É verdade que a aderência dos Michelin Pilot Sport 4 S é soberba, ajudando a inserir com extrema precisão em curva uma frente muito rápida e comprometida com a trajetória pretendida. Mas, em situações de maior apoio, em condução verdadeiramente desportiva, sente-se que a traseira tende a derivar para o exterior da curva, devido ao peso adicional, não conseguindo ser tão estável e harmoniosa quanto a dos dois modelos da pretérita geração já mencionados, embora a eletrónica acabe por fazer “milagres”, através tanto da tração integral, como do eixo posterior direcional, como do ESP.
A propósito, note-se que, quando se opta por desligar por completo o controlo eletrónico de estabilidade, e ativar o modo mais extremo da tração integral, como este sistema, ao invés do que sucede nos modelos da Mercedes-AMG de quatro rodas motrizes “à séria”, não permite desconectar em permanência o eixo dianteiro (embora, a espaços, até envie 100% do binário para trás), as derivas de traseira não são tão pronunciadas, nem tão prolongadas, como poderiam ser, acabando por condicionar uma agilidade que, caso contrário, decerto seria merecedora de nota. Em compensação, não é necessário ter dotes de piloto para controlá-la nos limites, e, muito menos, para conduzir esta carrinha a velocidades proibitivas, inclusive em traçados mais sinuosos, e apesar das dimensões e do peso significativos – tarefa que chega a parecer uma brincadeira.

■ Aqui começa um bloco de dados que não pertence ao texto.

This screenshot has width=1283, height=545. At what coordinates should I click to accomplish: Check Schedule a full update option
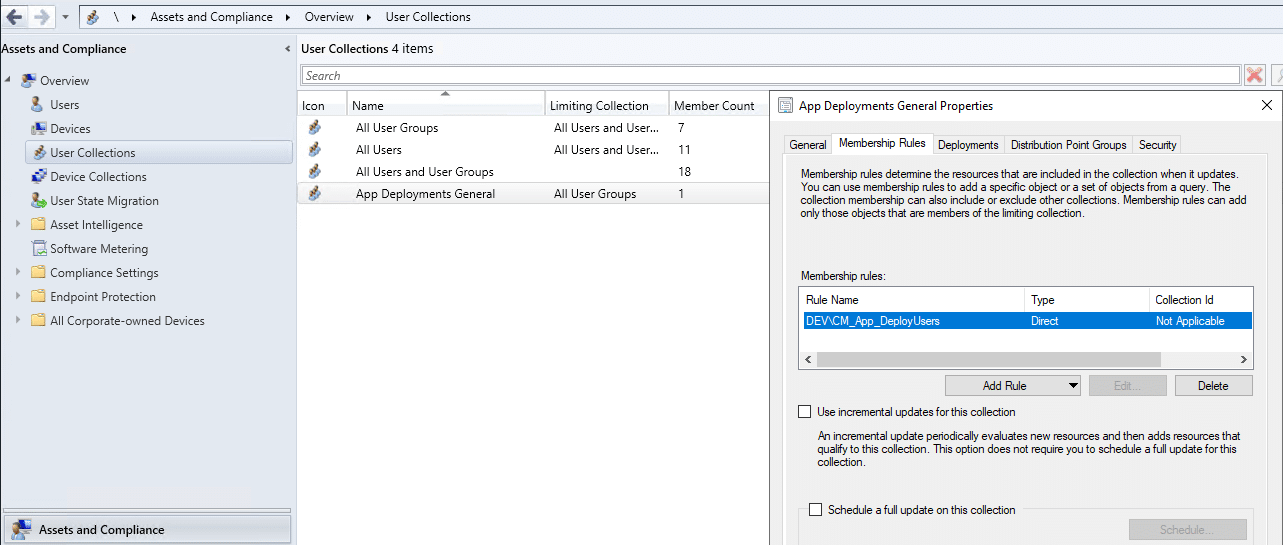click(816, 510)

Até porque os travões exigem decisão para que deles se tire o melhor partido, mas cumprem com enorme brio a sua tarefa, tal como a direção, rápida e muito comunicativa – padecendo a caixa de velocidades de um comando manual excessivamente lento a obedecer às instruções do condutor nas reduções, o que acabará por levar a maioria a optar pelo seu modo totalmente automático na maioria das situações.

Tudo somado, este não é, por certo, o produto mais emocionante, e muito menos o mais eficaz, em termos de pura condução desportiva, criado pela Mercedes-AMG. A sua filosofia é distinta da anterior E 63 S 4Matic+ Station, e o próprio facto de o motor não estar assinado pelo técnico da marca responsável pela sua montagem é mais um dado que permite deduzir que pode vir a existir uma versão mais radical, capaz de rivalizar diretamente com a BMW M5 Touring de 727 cv e 1000 Nm, capaz de cumprir os 0-100 km/h em 3,3 s, mas com “apenas” 66 km de autonomia elétrica.
E, por aqui, também é fácil deduzir quais os principais trunfos da nova E 53 Hybrid 4Matic+ Station: graças a enorme competência, uma condução muito mais acessível, sem perder de vista prestações excecionais, mas também não exigindo veia de piloto; e uma outra compatibilidade ambiental, com consequências benéficas para os custos de utilização. Já o preço base de 133 152 € (165 052 € com todos os extras montados na unidade testada), ou de 140 902 € incluindo as jantes de 20”, e os packs AMG Driver’s e AMG Dynamic Plus, poderá, para os que buscam a máxima desportividade, não ficar assim tão longe dos 170.000 € pedidos pela “tal” BMW M5 Touring.